I don’t know about this one, but in general it seems like some of the legal issues coming at AI deployments are quite legitimate. Some AI datasets are definitely violating existing copyright law. We can certainly debate whether the laws should change, and there are valid points on both sides. But to the question of whether some are breaking current laws, the answer is clearly yes.

Obviously the answer here is for companies producing AI to curate, obtain, and/or pay for fully legal training data. The problems have been that gathering and using copyrighted data is very easy, and AI is extremely data hungry (some experts theorize massive data alone is responsible for AI success, and algorithms are secondary at best), and there’s at least the perception if not the reality of a high stakes winner-takes-all race to produce the best AI.

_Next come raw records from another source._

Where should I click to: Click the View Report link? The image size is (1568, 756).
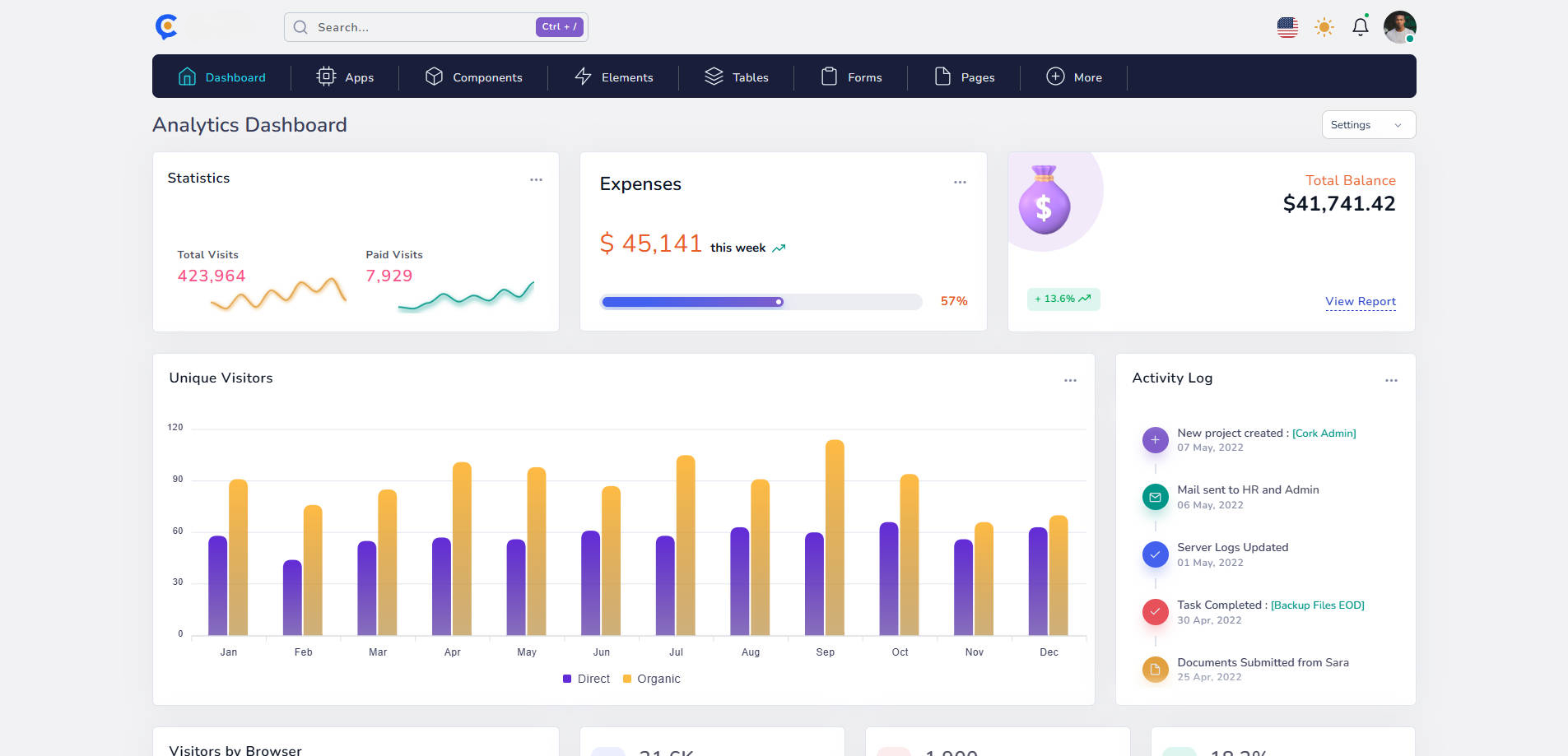(1360, 301)
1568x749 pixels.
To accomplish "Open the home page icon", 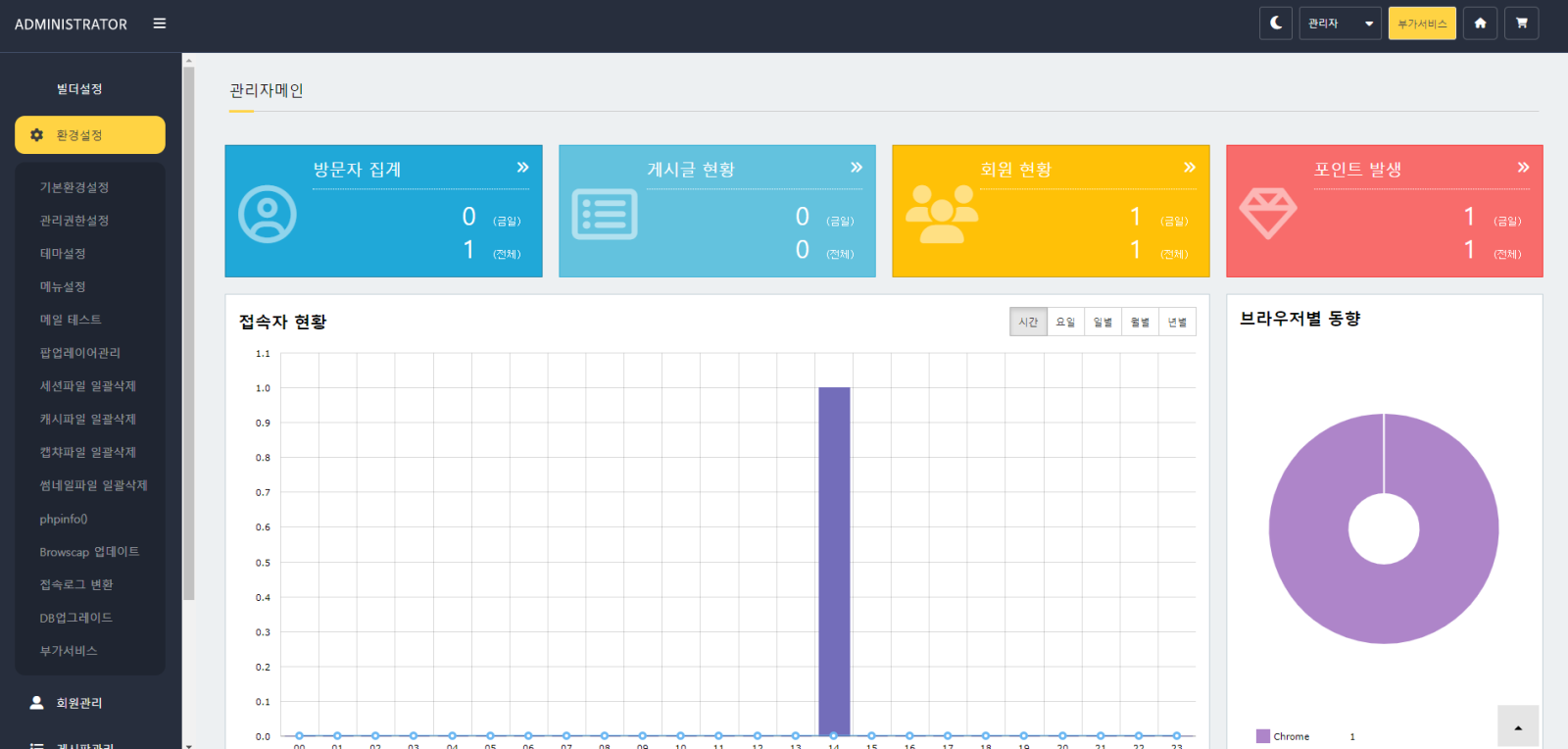I will pyautogui.click(x=1480, y=24).
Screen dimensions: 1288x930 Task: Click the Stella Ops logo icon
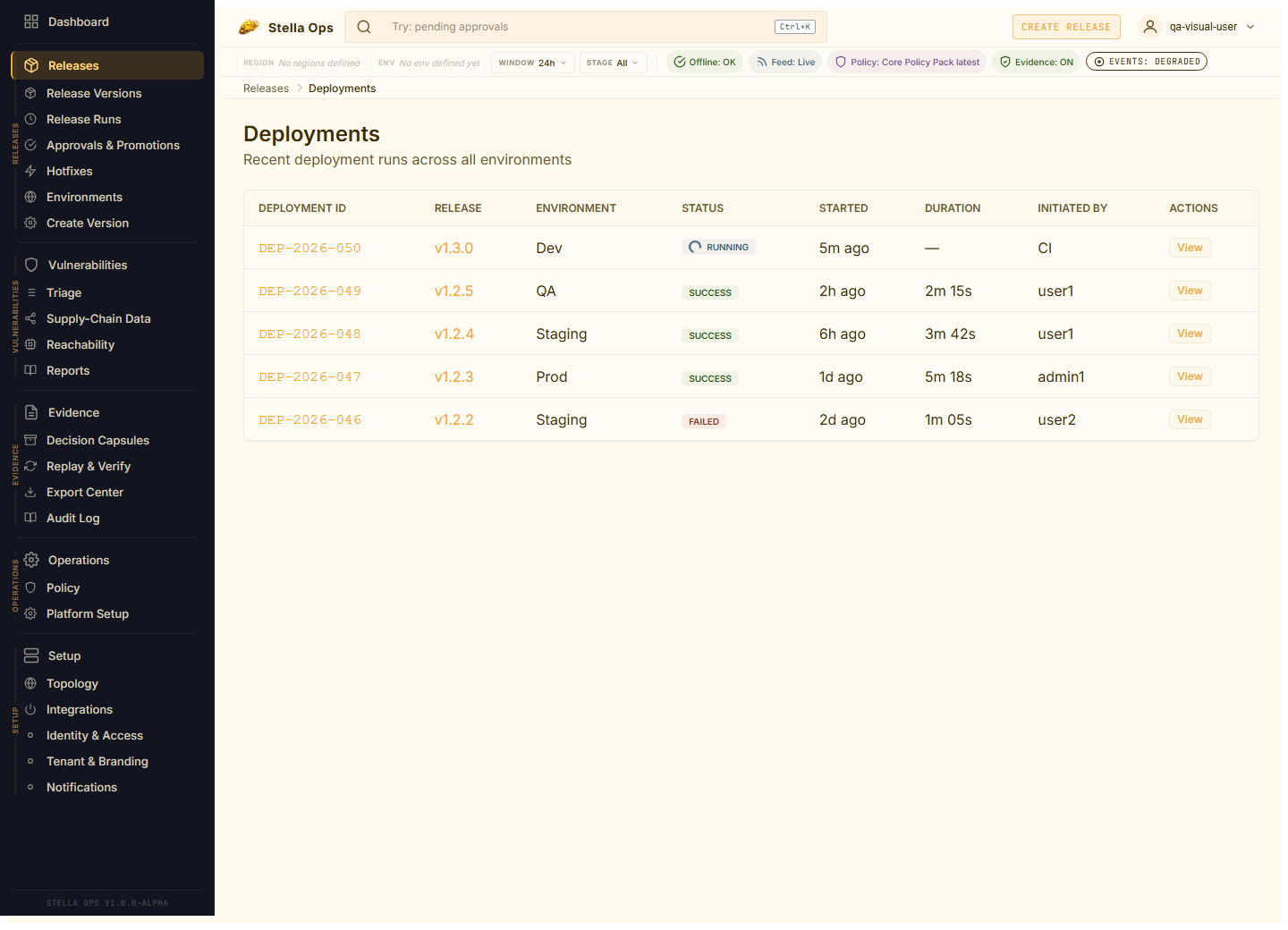pyautogui.click(x=249, y=28)
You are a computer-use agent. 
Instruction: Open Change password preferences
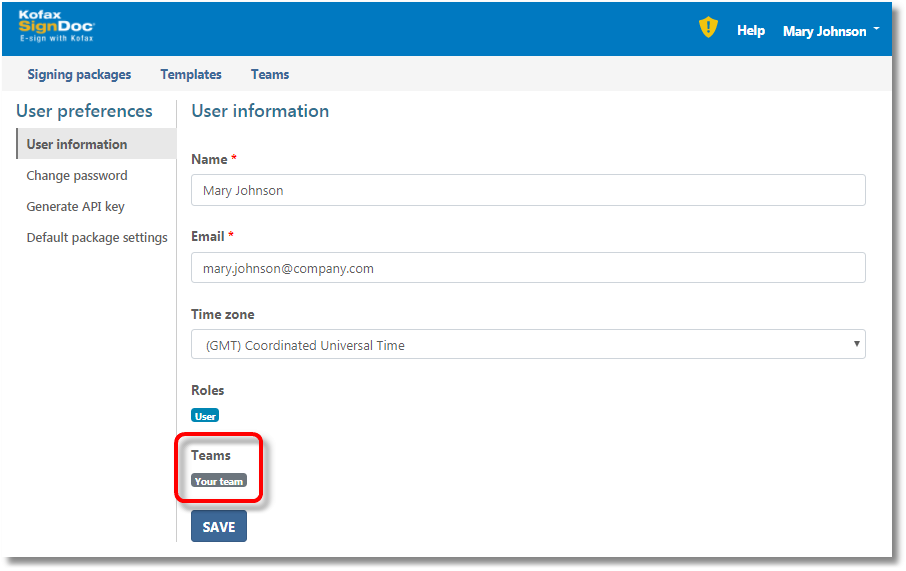pos(77,175)
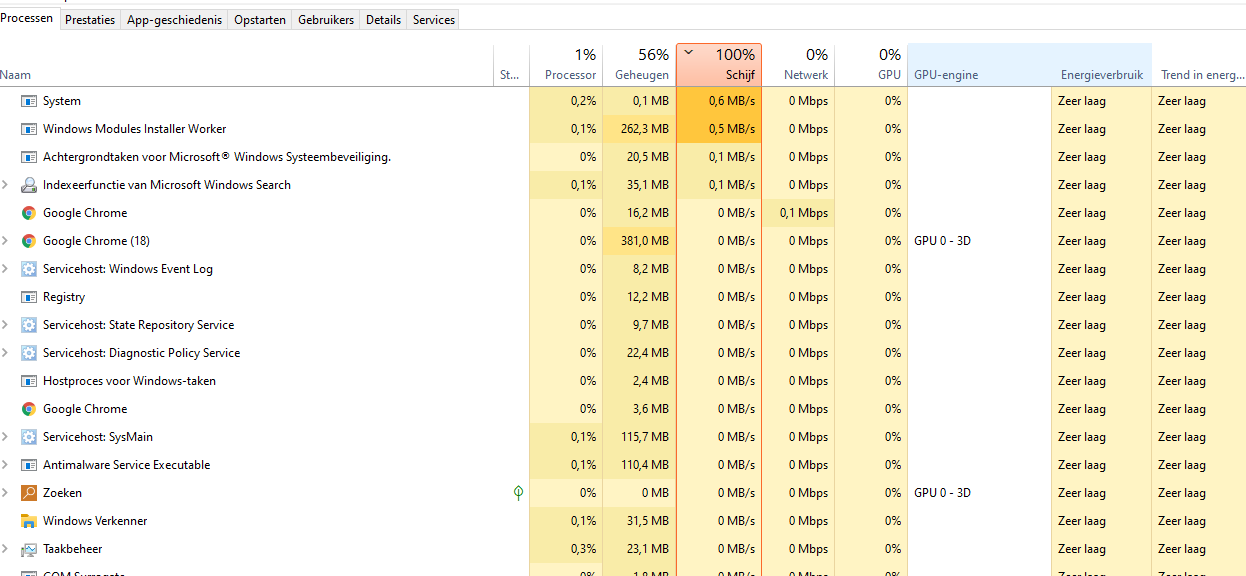Click the Schijf 100% column header
This screenshot has width=1246, height=576.
coord(719,65)
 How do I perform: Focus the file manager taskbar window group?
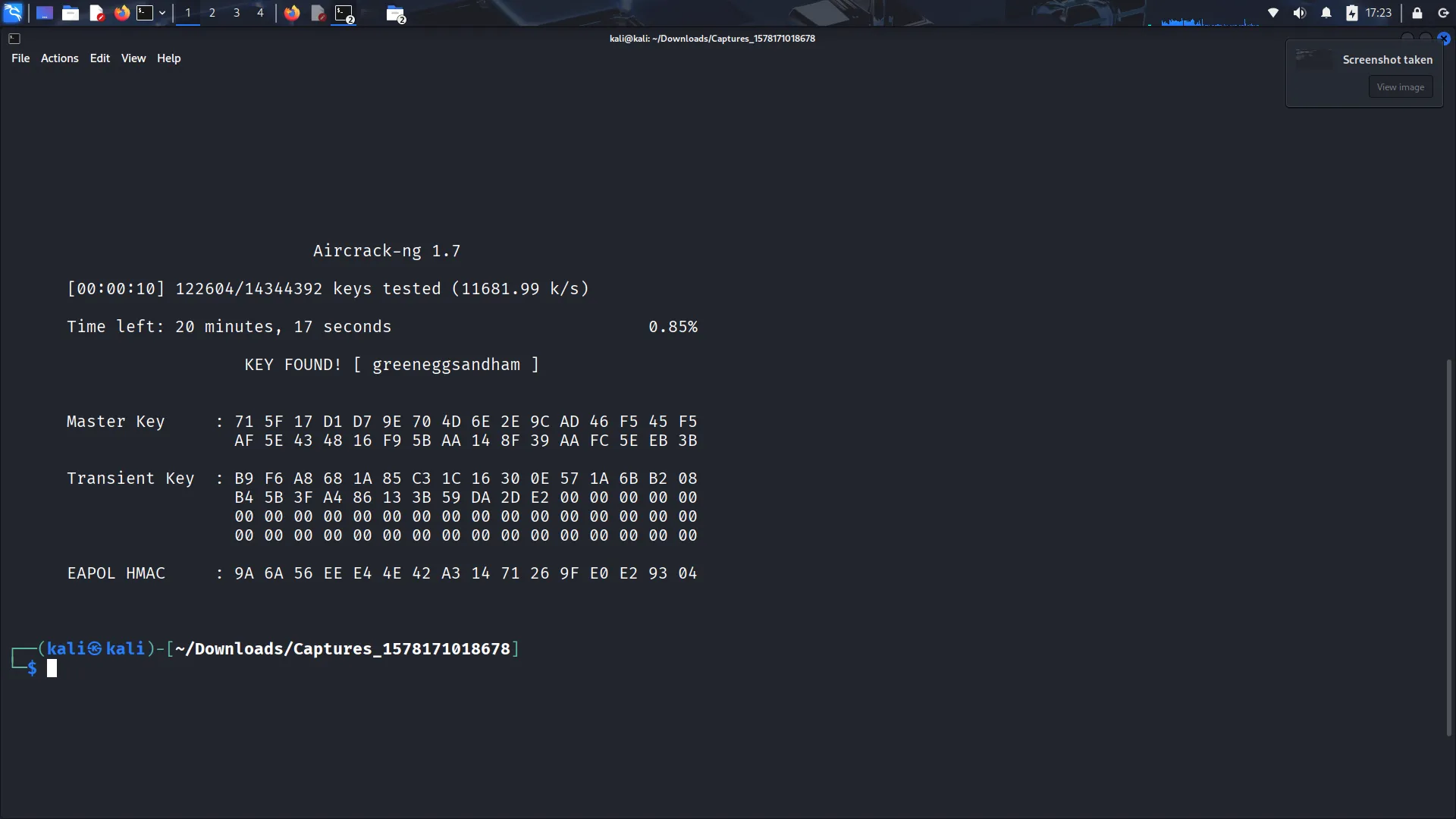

To me this feels a little like the situation tech companies have put themselves in with automated support and no way to reach humans, in that they couldn’t have scaled like they did and gotten there without dropping hands-on support on the floor, but they’ve created a time bomb that is beginning to backfire in more and more serious ways.

So far open source AI has been neck and neck with proprietary offerings. I'd even wager to say that companies as big as Eleven Labs have zero moat [1].

The minute copyright lawsuits begin to land, suddenly the copyright becomes the moat. Big companies will license, and everyone else will wither on the vine. Google and Facebook will reign supreme.

I'm terrified by that. I hope we have a few more years to compile open data sets and tools.

[1] That is to say, thus far, product is the only moat, not models and not data. Most companies have razor thin product so far.

Something like free software is needed here. Something that copyright holders can apply and that affects models that are trained on it. GPL v4 perhaps?
It's questioned whether copyright applies at all. If it does not, then license doesn't matter either.
At least in the US, the Supreme Court has decided in the past that shrinkwrap licenses can be used to put restrictions on works that copyright doesn't apply to (https://en.wikipedia.org/wiki/ProCD,_Inc._v._Zeidenberg), so I wouldn't be surprised if we start seeing clickwrap "you agree not to train AI on this page without the author's explicit permission" licenses.
Exactly.

And if copyright applies, wouldnt it imply that someone learning something from a book could also then be controlled by the licensing of said book on how their gained knowledge could be utilized in the future?

No, because AI training is not human learning.
These types of lawsuits probably won't work in the EU because the EU has already exempted training from copyright restrictions. It's already a settled question over there.
Even European authors will be able to sue a system that produces unauthorized reproductions of their work. Just because you can train a model, you still don't necessarily have the right to sell or give away access to it (unauthorized distribution and reproduction of copyrighted work), and will probably be liable if you publish any of its output that is plagiarism of copyrighted work. It will be interesting to see if the AI companies succeed in pushing the liability onto the end users when it hits the courts. And if industries adopt techniques like 'trap streets' to catch violations.
hardware-wise it won't go anywhere. It's like blaming the knife maker for stabbings.

software - no idea. It won't be banned for sure, but something like 5% royalty, could happen.

They are not getting sued for their hardware.
If I read 5,000 books and wrote a short poem about something vaguely similar to those books, its not copyright infringement.